Rz got her drivers licence about a month ago......

FINALLY!!! It's good to have someone else drive for a change.

So I went out with them. I hadn't seen any of them in a long while. It was relaxing. Rz was Rz. Rho was Rho. Haydee....well, she seems rather scared that she's leaving for NY in a week or two. She's going to live in Brooklyn Heights, which is a helluvah nice area to live in. I'd better get my ass in gear so I can join her in NY soon. I reassured her that it would be tough to be away for a few months, but she'll have fun as soon as she gets used to the city, the people...etc.

Rz is a pretty good driver. Her and Rho are going to be taking Philosophy together next semester.

I don't really feel a part of their group anymore. I enjoy their company but, I find myself thinking about being with another group of people. Not that I loathe them or dislike them. I don't get a "click" out of them anymore. Its like going back to an old pair of sneakers.....well.....I can't think of any other way to put it. When I say "their group" I really mean Rz and Rho. I don't think I consider Haydee a good friend. Just a friend. We never really had a chance to get to know each other as good friends. Rz and Rho were always there. She's someone I'd like to get to know better. I hope I don't sound like a dyke by saying that. There's just some people that you want to get to know better. I think there is a potential CLOSE friendship between me and Haydee, we just haven't been given a chance......jesus...WTF am I saying?.......I guess I'm saying.....I need new friends. More friends. More good friends that aren't from high school. Being ANTI is SO not good. I fear too much I suppose. Can I take a class so that I can be more of a PEOPLE PERSON? Like Rz or something. I've always envied that fact that she could make friends so easily. I mean the only other non-high school good friends I have is my co-workers. And thats a forced situation. I HAD TO BE friends with them. With that forced situation eventually they became good friends. I don't go to school enough to make "friends from class". Besides most "UH-ers" are lamers anyway.

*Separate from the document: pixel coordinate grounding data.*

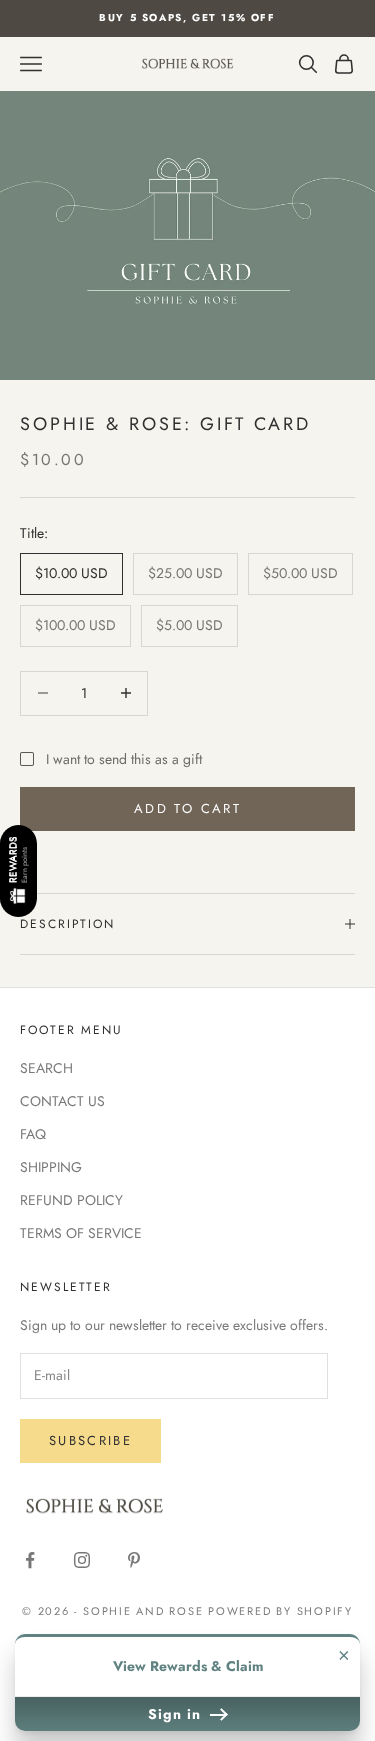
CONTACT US (62, 1101)
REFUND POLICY (71, 1200)
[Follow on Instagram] (82, 1560)
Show (18, 871)
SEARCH (46, 1068)
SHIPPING (51, 1167)
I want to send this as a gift (124, 759)
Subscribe (90, 1440)
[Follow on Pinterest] (134, 1560)
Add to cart (187, 808)
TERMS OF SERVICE (81, 1233)
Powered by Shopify (280, 1611)
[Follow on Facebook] (30, 1560)
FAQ (33, 1134)
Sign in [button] (177, 1714)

Its five in the morning and I'm wide awake.

I feel really dumb. Like.....unintelligent dumb. Is that being redundant?

Is someone out there listening...."Dear God its me SUNSHINE".....EMAIL.

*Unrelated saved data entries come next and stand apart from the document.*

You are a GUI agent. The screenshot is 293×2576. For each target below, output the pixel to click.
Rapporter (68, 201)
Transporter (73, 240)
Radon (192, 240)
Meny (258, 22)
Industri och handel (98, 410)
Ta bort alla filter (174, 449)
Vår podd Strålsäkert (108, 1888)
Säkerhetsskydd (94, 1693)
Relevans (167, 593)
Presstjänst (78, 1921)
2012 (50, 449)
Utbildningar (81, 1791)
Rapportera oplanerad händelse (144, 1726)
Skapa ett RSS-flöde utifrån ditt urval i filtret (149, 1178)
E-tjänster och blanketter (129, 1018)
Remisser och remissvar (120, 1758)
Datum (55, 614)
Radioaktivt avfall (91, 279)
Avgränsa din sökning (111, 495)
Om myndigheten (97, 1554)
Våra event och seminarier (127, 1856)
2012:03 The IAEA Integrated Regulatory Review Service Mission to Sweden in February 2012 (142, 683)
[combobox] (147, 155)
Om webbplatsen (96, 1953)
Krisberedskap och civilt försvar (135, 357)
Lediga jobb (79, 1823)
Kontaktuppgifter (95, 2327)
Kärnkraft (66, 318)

What a lamer name.....ITS TOO FUCKING HAPPY.

NY 7.5.98 -- Can you believe we woke up at 2pm?! We went to eat at the Hard Rock and had shit service. We browsed around the fifty-seventh street area till we got to sixth avenue and saw the swapmeet/food fest thing going on. The boy was surprized they had a Filipino food booth.

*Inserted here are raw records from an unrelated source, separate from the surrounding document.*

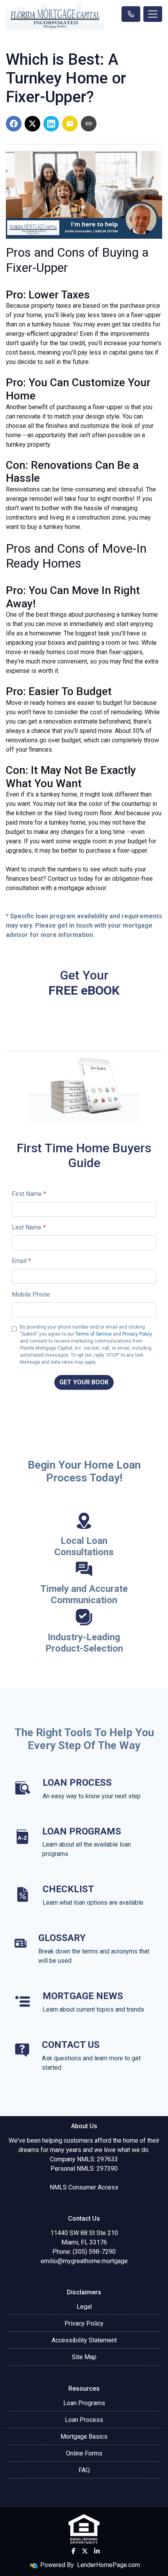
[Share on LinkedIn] (51, 123)
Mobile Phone (31, 1294)
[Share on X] (32, 123)
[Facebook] (73, 2551)
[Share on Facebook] (13, 123)
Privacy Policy (137, 1334)
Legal (84, 2306)
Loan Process (84, 2419)
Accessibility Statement (84, 2340)
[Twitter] (85, 2551)
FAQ (84, 2470)
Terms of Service (93, 1334)
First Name (29, 1194)
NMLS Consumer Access (84, 2187)
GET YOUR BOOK (84, 1382)
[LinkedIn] (97, 2551)
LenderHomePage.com (108, 2565)
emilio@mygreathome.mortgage (84, 2261)
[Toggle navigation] (152, 14)
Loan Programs (84, 2403)
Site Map (84, 2357)
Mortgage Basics (84, 2436)
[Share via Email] (70, 123)
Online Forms (84, 2453)
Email (21, 1261)
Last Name (29, 1227)
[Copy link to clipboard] (89, 123)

The Boy -- "LOOK! They have pancit and adobo".

We took pictures at Rockefeller and later in the afternoon headed back towards my cousins. Sunday was a restful day.

*****

Notice my NY updates are getting shorter? Maybe because its almost six in the morning and the mind is slowly slipping away. The rooster just crowed.....yes we REALLY do have a rooster in our back yard.